Check the front toe. Besides my TTS I have a 2013 Focus ST it has a ton of wheel spin and bad tourque steer. I've played with the toe settings and found that with a little toe out .032 it's a lot better and less darty. It still flees like a front driver but made a big difference . Carl


----------



## R6B TT (Feb 25, 2003)

My Mk2 2.0FWD came with Conti Sport Contacts from the factory, it was fine even when mapped up to 265bhp. You could light them up when you wanted to but the light handling was one of the appeals. FWD/ RWD/ Quattro driving techniques are different.


----------



## wja96 (Mar 4, 2010)

You can put the most expensive tyres in the world on a FWD TT and you'll still spin them at will on a damp or wet road. You're putting 200bhp plus through two tiny contact patches and asking them to steer at the same time. It's just a BAD idea.

Given that you can get momentary wheel spin on a quattro car, you have no hope of flooring it at a junction in a FWD car.
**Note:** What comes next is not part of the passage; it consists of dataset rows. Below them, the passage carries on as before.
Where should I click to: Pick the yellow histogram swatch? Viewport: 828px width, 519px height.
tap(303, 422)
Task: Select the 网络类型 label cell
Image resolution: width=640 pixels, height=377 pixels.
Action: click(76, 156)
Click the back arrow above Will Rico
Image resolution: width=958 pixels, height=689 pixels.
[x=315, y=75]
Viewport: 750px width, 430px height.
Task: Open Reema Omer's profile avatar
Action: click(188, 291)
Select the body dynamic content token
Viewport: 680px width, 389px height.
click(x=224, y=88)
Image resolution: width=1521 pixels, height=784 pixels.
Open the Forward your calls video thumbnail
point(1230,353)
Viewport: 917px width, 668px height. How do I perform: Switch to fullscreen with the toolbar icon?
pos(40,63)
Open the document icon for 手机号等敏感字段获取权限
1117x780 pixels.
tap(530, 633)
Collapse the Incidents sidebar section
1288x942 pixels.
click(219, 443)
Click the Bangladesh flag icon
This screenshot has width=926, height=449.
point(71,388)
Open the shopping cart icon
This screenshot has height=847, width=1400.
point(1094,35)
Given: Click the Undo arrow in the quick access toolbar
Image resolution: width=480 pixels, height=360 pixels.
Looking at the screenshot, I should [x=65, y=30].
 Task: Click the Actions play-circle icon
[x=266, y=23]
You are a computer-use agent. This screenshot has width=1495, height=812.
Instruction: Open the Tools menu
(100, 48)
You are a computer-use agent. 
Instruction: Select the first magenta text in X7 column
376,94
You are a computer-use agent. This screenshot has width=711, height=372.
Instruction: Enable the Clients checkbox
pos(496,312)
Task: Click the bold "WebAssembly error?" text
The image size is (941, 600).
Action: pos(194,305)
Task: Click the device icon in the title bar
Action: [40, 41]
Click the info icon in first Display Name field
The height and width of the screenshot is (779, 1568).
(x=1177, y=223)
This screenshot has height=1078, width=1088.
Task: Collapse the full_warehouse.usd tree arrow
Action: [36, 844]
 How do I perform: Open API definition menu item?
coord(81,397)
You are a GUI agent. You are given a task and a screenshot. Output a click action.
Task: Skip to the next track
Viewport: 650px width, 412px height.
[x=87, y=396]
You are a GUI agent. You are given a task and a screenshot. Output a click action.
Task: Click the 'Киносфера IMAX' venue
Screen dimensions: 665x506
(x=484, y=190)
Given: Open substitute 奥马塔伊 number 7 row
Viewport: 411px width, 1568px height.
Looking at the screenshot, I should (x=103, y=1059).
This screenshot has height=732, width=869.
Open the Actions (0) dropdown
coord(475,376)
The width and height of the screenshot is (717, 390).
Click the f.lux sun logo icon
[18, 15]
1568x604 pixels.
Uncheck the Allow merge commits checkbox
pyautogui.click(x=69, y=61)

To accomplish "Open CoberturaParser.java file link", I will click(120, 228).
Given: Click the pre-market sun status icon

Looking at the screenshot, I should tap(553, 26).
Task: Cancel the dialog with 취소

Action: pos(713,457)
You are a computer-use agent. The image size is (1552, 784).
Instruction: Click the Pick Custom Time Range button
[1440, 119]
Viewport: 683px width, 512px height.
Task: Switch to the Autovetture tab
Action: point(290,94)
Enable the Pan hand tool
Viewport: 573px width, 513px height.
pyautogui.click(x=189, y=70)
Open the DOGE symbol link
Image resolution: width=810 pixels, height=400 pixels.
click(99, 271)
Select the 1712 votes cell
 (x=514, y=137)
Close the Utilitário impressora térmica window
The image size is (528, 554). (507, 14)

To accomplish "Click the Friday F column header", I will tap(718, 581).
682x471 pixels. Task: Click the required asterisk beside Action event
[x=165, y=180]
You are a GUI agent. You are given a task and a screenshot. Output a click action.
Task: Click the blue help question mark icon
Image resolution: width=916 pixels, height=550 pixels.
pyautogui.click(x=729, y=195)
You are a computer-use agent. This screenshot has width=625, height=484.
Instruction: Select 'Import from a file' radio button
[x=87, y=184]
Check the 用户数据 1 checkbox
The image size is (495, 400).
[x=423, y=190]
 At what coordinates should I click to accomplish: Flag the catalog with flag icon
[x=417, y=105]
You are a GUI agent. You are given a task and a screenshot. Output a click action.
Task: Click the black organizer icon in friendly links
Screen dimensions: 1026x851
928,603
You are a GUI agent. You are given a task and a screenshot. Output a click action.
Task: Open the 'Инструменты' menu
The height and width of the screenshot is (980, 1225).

I have driven 255bhp Shark tuned FWD TT's and you have to be very sympathetic to the throttle, even with something like Yokohama A008's on the car.

Have a look at the Whiteline Anti-lift Kit (WALK) as that does wonders for the VAG FWD platform's initial traction and general stability.


----------



## Si (Oct 17, 2005)

Well... some good news!

I've been working long hours and not had a chance to try anything, but I had a quick blast this evening and was sliding around again, going from 30 to 60mph.

I took it down to Sainsbury's and checked the tyres. The fronts were 24 and 26 instead of 32 and the backs were 20 and 22 instead of 26.

So, I inflated them to the correct pressures and instantly the problem has gone. Now I feel like a plank for not having checked them, but as it came from an Audi dealer and was like it from the very first drive, I kind of thought they'd have at least pumped the tyres up!

I'm starting to think that those "used approved" cars are nothing of the sort! Ship them in and ship them out, without so much as checking the tyre pressures!

So, a happy ending and it's sooooo much nicer to drive now!

Si


----------



## angrybritain (Feb 13, 2013)

Sorry mate, my Golf GTi Mk5 used to do that. Basically the same car.

You'll get the hang of it after a while - or lots of loyalty points at Kwik Fit!


----------